Verdammt nochmal, diese Leute koennten doch mal von allein drauf kommen, dass ich "Vampire" oder "Shadowrun" meine, wenn ich "Vampire" oder "Shadowrun" sage. Es gibt zig Arten, diese Spiele so zu spielen wie es im dazugehoerigen Buch steht. Wie kann man nur auf die bescheuerte Idee kommen, sie so zu spielen, wie es in einem ANDEREN Buch steht, noch dazu in einem so schlechten Artikel wie "Auf ein Wort..."? Die Antwort weiss ich selbst: Sie haben es nicht anders gelernt. Und ich weiss, dafuer koennen sie nichts, aber es NERVT. Ich spiel nie wieder mit Leuten, die es nicht anders gelernt haben. Dafuer ist mir meine Zeit wirklich zu schade.

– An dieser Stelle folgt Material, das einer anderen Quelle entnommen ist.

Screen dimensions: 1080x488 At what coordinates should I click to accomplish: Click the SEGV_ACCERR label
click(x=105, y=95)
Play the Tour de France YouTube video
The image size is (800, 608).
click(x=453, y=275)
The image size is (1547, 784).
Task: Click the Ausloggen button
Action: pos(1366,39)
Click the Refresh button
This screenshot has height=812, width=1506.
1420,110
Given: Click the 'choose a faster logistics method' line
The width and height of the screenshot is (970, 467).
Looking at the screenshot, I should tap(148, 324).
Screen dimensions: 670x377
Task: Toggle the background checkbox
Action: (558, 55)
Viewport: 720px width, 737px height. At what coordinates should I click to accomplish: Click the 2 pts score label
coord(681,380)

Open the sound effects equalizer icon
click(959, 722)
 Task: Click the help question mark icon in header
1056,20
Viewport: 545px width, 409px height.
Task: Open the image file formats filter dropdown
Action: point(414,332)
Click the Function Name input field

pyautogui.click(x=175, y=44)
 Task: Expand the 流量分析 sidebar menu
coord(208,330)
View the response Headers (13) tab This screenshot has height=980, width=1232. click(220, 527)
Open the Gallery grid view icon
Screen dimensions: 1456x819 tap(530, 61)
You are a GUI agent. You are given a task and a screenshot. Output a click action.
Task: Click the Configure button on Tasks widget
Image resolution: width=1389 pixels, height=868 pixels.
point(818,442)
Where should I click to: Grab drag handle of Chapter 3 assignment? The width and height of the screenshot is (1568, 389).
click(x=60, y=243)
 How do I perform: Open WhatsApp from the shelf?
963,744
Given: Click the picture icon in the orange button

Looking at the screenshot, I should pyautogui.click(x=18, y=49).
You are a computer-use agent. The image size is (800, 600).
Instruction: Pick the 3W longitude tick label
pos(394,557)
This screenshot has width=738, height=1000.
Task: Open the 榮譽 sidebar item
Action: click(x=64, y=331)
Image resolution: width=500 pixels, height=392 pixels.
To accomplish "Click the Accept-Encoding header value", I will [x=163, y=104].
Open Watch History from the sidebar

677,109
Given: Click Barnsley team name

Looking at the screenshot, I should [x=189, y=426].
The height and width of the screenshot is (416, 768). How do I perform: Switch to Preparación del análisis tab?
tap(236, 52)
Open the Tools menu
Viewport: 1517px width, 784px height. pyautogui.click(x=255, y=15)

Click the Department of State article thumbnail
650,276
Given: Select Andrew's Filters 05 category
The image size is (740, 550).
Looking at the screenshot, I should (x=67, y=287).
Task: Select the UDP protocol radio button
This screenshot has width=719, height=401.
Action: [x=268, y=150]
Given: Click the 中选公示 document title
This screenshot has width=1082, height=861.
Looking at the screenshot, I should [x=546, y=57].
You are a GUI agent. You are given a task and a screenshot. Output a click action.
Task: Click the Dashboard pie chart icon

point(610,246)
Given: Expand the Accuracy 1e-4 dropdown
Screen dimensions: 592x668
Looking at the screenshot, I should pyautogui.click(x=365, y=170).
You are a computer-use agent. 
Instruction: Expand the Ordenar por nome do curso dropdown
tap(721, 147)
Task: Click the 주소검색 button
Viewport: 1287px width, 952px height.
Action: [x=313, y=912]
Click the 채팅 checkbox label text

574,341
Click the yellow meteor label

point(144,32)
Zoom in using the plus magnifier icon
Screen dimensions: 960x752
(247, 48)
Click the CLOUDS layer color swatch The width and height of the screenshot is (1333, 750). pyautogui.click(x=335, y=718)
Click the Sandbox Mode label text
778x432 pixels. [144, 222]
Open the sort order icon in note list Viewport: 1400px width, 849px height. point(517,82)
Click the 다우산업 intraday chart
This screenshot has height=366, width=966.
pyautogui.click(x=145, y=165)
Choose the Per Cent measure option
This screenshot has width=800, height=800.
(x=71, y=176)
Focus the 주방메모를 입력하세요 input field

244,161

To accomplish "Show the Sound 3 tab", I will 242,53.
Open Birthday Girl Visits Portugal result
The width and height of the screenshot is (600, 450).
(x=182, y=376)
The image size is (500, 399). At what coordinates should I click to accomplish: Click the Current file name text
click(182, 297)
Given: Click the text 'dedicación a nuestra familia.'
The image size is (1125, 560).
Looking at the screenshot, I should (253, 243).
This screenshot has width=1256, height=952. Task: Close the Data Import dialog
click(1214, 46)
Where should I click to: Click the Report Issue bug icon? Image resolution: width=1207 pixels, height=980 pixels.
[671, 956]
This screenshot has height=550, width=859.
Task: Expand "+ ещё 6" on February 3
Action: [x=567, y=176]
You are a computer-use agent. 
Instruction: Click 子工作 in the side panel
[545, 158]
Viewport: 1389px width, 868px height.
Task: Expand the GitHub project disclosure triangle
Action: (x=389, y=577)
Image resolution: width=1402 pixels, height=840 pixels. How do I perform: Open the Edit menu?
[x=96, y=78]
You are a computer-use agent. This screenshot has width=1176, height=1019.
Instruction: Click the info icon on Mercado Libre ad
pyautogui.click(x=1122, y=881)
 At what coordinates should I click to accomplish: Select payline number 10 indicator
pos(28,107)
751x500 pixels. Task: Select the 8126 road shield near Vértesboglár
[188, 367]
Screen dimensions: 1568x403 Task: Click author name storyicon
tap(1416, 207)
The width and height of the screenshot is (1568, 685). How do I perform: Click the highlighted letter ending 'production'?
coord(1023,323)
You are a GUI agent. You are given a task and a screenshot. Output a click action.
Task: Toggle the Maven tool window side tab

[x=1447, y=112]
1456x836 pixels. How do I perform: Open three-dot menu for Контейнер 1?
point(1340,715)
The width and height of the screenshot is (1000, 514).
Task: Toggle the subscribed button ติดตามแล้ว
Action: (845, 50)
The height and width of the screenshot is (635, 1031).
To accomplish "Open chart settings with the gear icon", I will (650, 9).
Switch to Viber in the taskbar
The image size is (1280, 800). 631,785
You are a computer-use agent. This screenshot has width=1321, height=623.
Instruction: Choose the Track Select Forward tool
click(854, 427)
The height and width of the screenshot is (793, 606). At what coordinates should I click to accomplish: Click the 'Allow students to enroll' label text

Dann doch lieber selbst leiten, so dass auch ich wenigstens ein bisschen Spass am Spiel habe. Der Rest der Truppe hat dann auch mehr Spass als mit ner Typhoid Mary als SL. Unzufriedenheit am Spieltisch gibt dann nur bei mir und auch nur, weil ich viel lieber auch mal spielen wuerde. Selbst zu leiten ist halt ne Kompromissloesung.